У меня возникло ощущение, что дом в Ируайне источает аромат, в котором в качестве ингредиентов – невыразимых ингредиентов – выступают Лубис с лошадьми, дядя Хуан с Аделой, книга Лисарди и пиво, которое однажды выпил здесь Редин, лесные птицы и речная форель. Я почувствовал, что нахожусь в своем настоящем доме, и прикрыл глаза, чтобы лучше ощутить свое дыхание и воспринять этот аромат.

Но нет. Я обманывался, позволяя иллюзии увлечь себя. Мой настоящий дом, Ируайн! Опыт демонстрировал совсем другое.

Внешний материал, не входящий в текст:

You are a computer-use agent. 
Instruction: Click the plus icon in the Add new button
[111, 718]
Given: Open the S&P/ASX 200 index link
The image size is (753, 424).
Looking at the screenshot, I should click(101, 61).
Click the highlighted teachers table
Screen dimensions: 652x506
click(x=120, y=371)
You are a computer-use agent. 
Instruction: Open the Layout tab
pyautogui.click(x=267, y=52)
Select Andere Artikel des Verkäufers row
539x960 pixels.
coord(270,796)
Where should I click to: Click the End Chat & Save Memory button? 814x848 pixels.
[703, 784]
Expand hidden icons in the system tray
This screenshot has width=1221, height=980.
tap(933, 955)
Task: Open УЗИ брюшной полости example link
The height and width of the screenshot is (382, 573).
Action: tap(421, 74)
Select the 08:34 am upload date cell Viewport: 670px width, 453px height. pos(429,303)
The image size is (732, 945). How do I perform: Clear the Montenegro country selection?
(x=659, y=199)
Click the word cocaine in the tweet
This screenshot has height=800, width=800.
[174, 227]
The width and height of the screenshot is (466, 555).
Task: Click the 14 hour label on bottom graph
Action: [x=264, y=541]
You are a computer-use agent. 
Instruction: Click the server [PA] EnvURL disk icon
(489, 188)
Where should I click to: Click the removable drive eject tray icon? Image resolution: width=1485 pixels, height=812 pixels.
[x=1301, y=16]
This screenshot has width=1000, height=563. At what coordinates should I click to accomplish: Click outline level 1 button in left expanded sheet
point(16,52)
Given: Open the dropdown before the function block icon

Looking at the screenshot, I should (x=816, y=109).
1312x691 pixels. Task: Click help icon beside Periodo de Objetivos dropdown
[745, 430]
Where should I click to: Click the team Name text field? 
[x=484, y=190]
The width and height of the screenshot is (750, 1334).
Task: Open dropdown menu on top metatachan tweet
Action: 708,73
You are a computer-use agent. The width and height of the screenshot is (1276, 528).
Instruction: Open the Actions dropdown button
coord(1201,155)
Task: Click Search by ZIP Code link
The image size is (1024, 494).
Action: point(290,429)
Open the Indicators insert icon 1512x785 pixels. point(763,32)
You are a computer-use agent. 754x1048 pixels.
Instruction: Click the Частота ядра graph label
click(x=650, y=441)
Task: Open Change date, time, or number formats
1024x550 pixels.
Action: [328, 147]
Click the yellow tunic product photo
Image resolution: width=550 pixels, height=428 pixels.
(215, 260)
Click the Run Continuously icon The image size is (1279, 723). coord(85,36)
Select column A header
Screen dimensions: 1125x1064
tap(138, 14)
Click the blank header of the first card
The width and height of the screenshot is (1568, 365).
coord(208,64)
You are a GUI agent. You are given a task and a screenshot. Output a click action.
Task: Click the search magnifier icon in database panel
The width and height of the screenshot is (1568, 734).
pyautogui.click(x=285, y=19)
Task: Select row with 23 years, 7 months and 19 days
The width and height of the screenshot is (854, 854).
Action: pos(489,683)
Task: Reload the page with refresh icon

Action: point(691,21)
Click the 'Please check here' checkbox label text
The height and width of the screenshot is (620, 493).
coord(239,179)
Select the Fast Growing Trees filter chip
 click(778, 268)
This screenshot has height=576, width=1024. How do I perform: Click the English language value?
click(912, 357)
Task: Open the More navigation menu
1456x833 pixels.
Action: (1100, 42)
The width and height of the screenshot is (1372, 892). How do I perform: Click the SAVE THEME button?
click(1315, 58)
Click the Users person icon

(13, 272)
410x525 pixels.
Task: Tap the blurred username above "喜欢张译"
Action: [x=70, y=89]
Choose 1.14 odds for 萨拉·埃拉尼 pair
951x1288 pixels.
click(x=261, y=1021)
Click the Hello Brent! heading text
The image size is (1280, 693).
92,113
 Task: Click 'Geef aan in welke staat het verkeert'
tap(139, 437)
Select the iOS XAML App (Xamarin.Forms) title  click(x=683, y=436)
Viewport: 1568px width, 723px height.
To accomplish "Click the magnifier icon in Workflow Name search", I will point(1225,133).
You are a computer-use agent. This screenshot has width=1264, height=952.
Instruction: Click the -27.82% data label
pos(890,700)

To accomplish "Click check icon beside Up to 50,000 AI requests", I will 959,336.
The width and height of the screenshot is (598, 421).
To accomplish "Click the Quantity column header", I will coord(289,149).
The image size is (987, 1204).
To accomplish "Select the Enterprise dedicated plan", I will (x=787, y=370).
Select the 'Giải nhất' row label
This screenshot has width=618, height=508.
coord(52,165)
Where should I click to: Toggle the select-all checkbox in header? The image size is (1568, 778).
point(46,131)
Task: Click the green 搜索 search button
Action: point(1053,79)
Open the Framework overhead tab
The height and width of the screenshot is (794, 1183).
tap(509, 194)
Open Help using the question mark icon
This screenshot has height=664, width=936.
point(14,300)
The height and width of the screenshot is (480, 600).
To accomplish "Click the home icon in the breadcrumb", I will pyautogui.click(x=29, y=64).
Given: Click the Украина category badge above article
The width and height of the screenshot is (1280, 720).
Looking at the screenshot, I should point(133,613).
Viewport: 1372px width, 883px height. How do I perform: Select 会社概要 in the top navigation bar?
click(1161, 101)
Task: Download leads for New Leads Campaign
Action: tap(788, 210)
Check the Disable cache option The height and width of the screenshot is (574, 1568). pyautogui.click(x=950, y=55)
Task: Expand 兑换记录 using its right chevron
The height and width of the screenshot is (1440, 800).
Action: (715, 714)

А именно, что уже в течение долгого времени я не испытываю тоски по этому месту, по этому дому; что теперь мне ближе другие запахи: запах газа в нашей студенческой квартирке в Сан-Себастьяне; запах бензина, который я еженедельно заливал в свой «гуцци», или сигарет, которые я ежедневно курил. Трудно было поверить в это таким чудесным вечером в начале лета, когда взгляд твой устремлен на кукурузные поля, на яблони, на зеленый лес под бледно-синими небесами, извещавшими о близости ночи; но, как обычно говорили мои преподаватели экономики на ВТКЭ, это была чистая реальность.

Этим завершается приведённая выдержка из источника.